*Exercise instructions*
The lines you return should be those containing the string "computer", taken from the data below.

*The input*
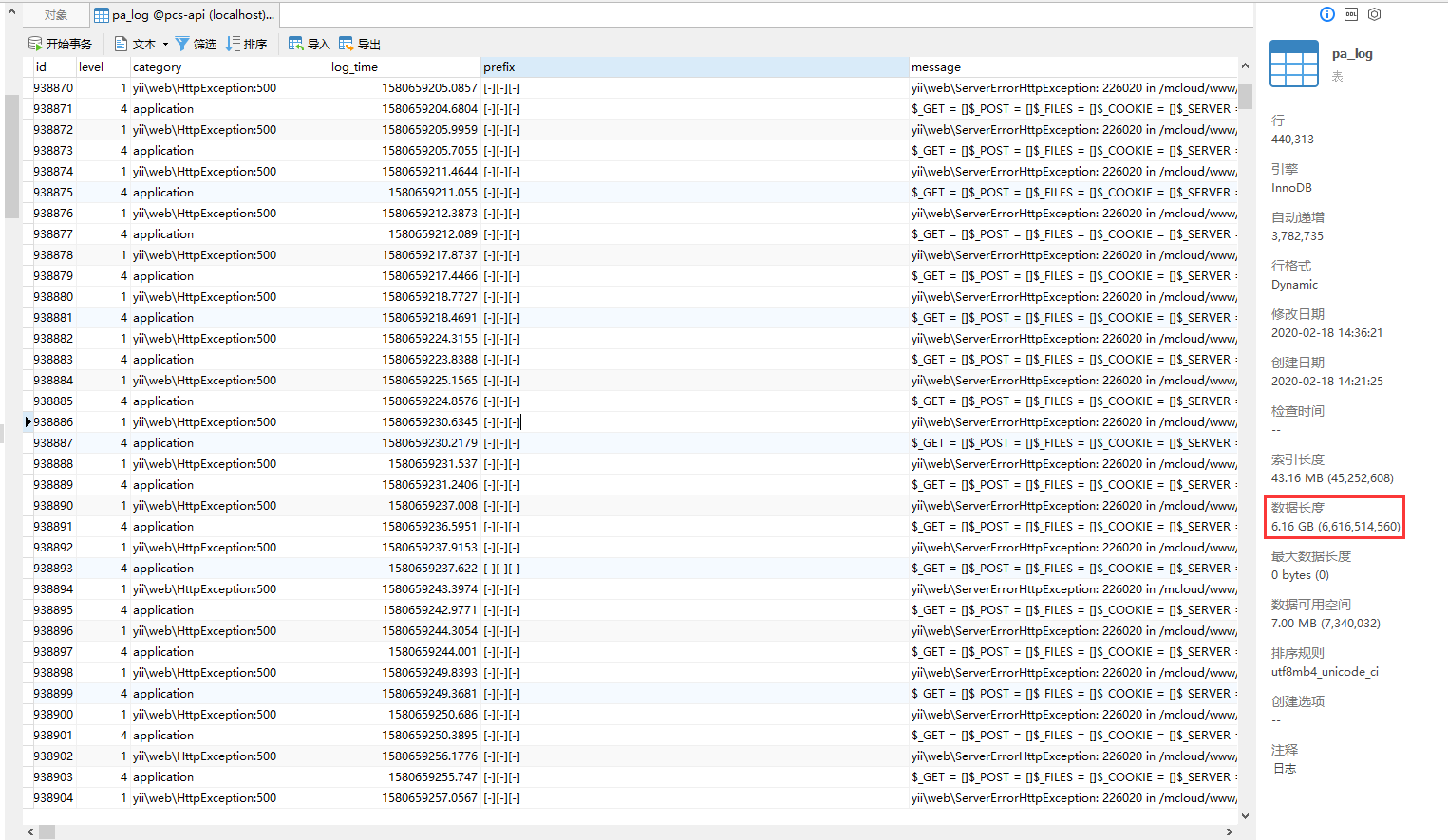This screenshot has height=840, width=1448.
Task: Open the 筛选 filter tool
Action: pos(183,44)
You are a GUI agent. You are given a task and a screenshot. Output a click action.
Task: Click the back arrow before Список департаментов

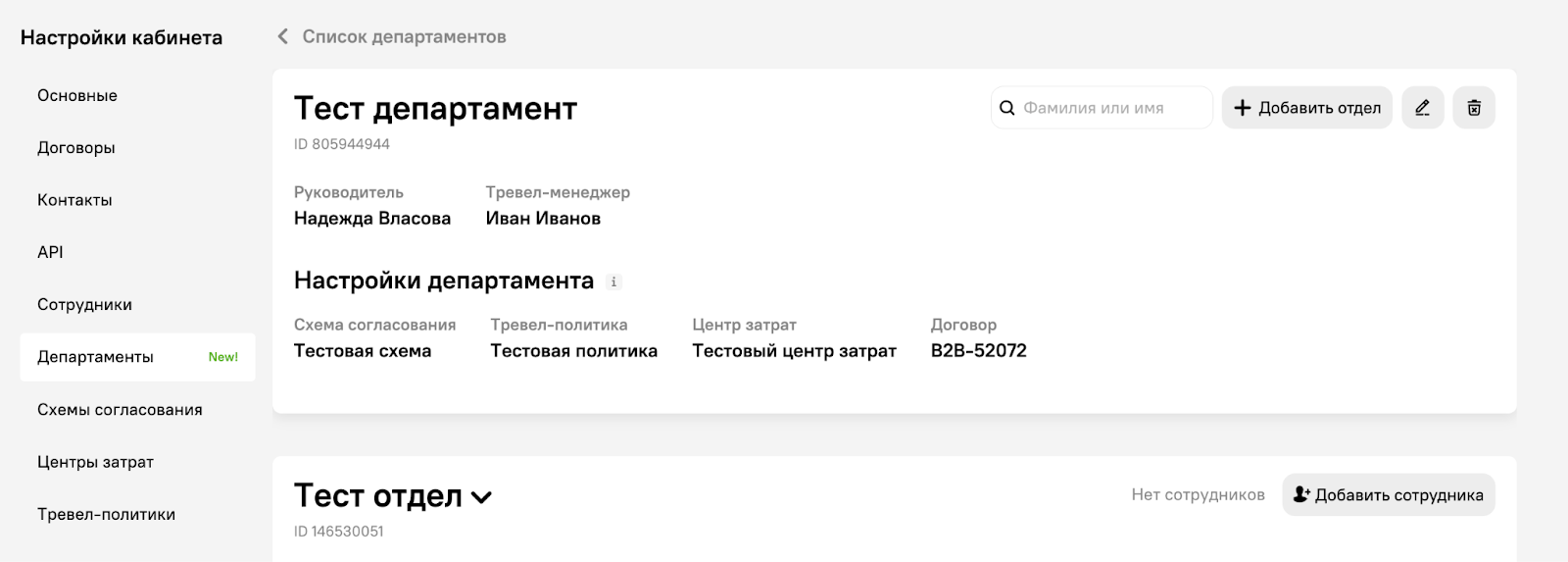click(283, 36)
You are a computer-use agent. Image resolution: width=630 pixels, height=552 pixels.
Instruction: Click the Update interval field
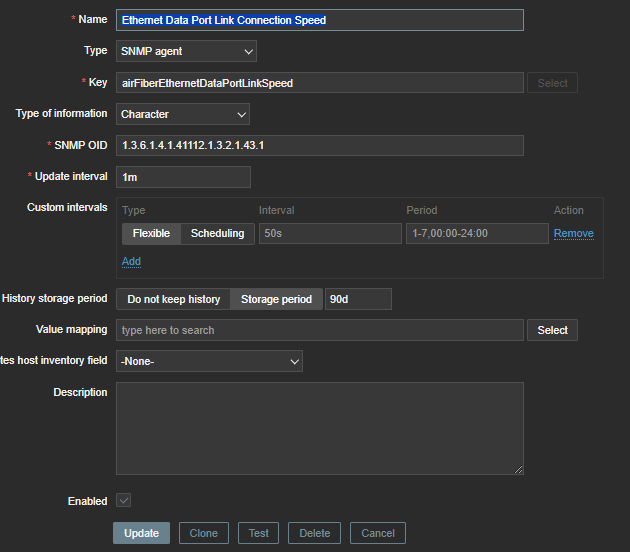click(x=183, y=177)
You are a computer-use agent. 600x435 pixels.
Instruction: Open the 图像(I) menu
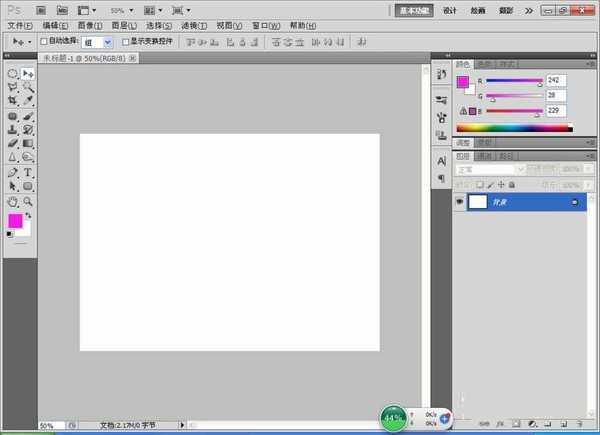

*Exercise solution*
You are a computer-use agent. Image resolution: width=630 pixels, height=552 pixels.
You are a computer-use agent. 600x435 pixels.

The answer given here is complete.